A Finnish Businessman; A Supermarket Magnate -- Warner Music Bidding Process Draws Strong Response
By all rights, prospective bidders for Warner Music Group should be spooked by the persistent slide in recorded-music sales, the treacherous transition to digital distribution and Terra Firma's disastrous acquisition of EMI.
But they sure aren't showing any signs of it so far. In fact, the response to the WMG auction is showing that investors retain a surprisingly robust appetite for major music companies.
Moreover, Citigroup's anticipated sale of EMI appears to have helped fuel greater interest in big music assets, rather than muddy the market for the WMG auction, as some observers had expected.
Why? Because it raises the possibility-however unlikely it appears at the moment-that one investor group could acquire both label groups and wring about $300 million in cost savings out of a merged entity.
"Private-equity buyout shops live off of getting consolidation efficiencies," says an executive with a Wall Street investment firm who is familiar with the auction. "If you put those two together, you're already ahead of the game and then any rise in revenue is all upside."
But just because it makes sense on paper doesn't mean it will happen. Industry sources note that prevailing in both auctions would require aggressive bids that could eat into potential cost savings.

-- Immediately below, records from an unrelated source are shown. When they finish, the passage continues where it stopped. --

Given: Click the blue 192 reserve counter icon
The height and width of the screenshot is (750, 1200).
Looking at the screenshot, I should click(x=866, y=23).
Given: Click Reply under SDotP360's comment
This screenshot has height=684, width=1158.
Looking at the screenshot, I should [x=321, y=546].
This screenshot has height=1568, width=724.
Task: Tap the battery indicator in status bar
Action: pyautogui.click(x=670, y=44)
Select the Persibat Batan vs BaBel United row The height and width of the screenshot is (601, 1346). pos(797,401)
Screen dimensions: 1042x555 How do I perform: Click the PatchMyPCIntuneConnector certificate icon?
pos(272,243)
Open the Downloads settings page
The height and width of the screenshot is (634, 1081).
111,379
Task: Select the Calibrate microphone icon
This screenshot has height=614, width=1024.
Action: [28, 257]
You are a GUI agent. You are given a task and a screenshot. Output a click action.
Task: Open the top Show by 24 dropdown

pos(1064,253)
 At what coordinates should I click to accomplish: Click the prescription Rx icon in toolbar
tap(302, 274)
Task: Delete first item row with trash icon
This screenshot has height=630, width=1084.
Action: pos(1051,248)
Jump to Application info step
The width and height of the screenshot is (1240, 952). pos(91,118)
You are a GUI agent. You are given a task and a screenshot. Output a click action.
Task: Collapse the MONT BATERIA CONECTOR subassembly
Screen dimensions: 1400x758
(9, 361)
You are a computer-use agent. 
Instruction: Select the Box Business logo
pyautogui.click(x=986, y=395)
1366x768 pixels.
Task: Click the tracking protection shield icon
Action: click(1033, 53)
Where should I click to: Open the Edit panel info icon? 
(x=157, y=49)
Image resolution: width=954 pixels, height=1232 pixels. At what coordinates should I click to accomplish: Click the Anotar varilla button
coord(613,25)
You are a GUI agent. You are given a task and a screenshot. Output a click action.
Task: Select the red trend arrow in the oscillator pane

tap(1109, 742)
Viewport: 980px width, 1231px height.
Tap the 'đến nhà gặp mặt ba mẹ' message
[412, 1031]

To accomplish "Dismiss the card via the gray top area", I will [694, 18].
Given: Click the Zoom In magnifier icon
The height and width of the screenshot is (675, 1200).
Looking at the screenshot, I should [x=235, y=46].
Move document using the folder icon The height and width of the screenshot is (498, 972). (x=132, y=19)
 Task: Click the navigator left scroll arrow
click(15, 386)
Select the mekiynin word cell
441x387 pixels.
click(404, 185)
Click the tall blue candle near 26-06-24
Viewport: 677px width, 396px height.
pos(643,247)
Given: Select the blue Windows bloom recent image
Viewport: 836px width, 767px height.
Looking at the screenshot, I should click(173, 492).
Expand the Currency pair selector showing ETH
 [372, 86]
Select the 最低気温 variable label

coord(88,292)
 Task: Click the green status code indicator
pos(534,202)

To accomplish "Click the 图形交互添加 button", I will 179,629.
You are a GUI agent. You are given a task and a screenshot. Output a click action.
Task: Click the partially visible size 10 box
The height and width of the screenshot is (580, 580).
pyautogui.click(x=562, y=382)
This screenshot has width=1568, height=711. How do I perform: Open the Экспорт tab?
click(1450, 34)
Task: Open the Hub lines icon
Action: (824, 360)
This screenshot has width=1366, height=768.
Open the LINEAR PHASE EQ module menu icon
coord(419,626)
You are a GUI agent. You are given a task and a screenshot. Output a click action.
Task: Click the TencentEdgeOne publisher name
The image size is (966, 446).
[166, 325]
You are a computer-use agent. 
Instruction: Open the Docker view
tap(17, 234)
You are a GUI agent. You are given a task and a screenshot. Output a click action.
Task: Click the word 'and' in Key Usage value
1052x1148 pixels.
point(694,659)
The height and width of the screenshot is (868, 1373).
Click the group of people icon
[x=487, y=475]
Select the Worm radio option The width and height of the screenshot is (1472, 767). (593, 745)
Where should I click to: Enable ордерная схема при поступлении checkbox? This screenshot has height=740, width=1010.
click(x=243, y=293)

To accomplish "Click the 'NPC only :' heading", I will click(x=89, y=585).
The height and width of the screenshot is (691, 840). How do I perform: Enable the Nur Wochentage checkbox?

According to sources familiar with the situation, the bids for WMG range from $2.7 billion to $3.3 billion. Given Warner's $1.9 billion in long-term debt, the bids would leave up to a $1.3 billion payday for the label group's owners, which include Thomas H. Lee Partners, Providence Equity Partners, Bain Capital and WMG chairman/CEO Edgar Bronfman Jr.
With more than 10 suitors submitting bids, and at least eight of them making plays for all of WMG, the auction has uncovered interest from a diverse group of investors.
Sources say bids for all of WMG have come in from strategic bidders like Sony Music Entertainment and music publisher BMG, both of which are primarily interested in WMG's Warner/Chappell Music publishing arm, as well as investment companies that have flirted with music industry investments, like Access Industries chairman Len Blavatnik, who already holds a 2% stake in WMG, and European private-equity firm Permira, which tried to buy EMI in 2006.
Other bidders include Tamares, a private investment group headed by Finnish billionaire businessman Poju Zabludowicz, and Guggenheim Partners, a principal owner of Billboard parent company Prometheus Group.
Among the more intriguing bidders are supermarket magnate Ron Burkle's Yucaipa Cos. and private-equity firms Platinum Equity and the Gores Group. Yucaipa is a former part-owner of U.S. music wholesaler Alliance Entertainment, while Platinum and Gores partnered to acquire Alliance last September.
Platinum and Gores are headed, respectively, by brothers Tom and Alec Gores. If the Gores brothers manage to prevail in the WMG auction, "watch for the third leg in that stool to become involved," an industry source says, referring to their brother Sam Gores, chairman of leading talent agency Paradigm.
All of the bidders declined to comment or didn't respond to interview requests. Warner's private-equity owners also declined to comment.Beyond those bidding for the companies, Bronfman's shadow hovers over the auction, says an executive with one of the companies bidding on WMG. "No one knows what role Edgar will take," the executive says.
One possibility, according to the Wall Street executive, is that one of the bidders partners with Bronfman and his management team. "It's better to ride the horse you know," he says, "than the one you don't."
Meanwhile, sources say Citigroup hasn't yet begun the formal process of soliciting bids on EMI. But all agree that the major will eventually be put on the block.
In a March 7 internal memo to EMI employees, EMI Group CEO Roger Faxon said that Citigroup hasn't yet laid out a timeline for an eventual sale. But he confirmed that "it is all but certain that we will go through a sale process," adding that some employees "will be drafted into the data-gathering effort" to prepare for an eventual sale.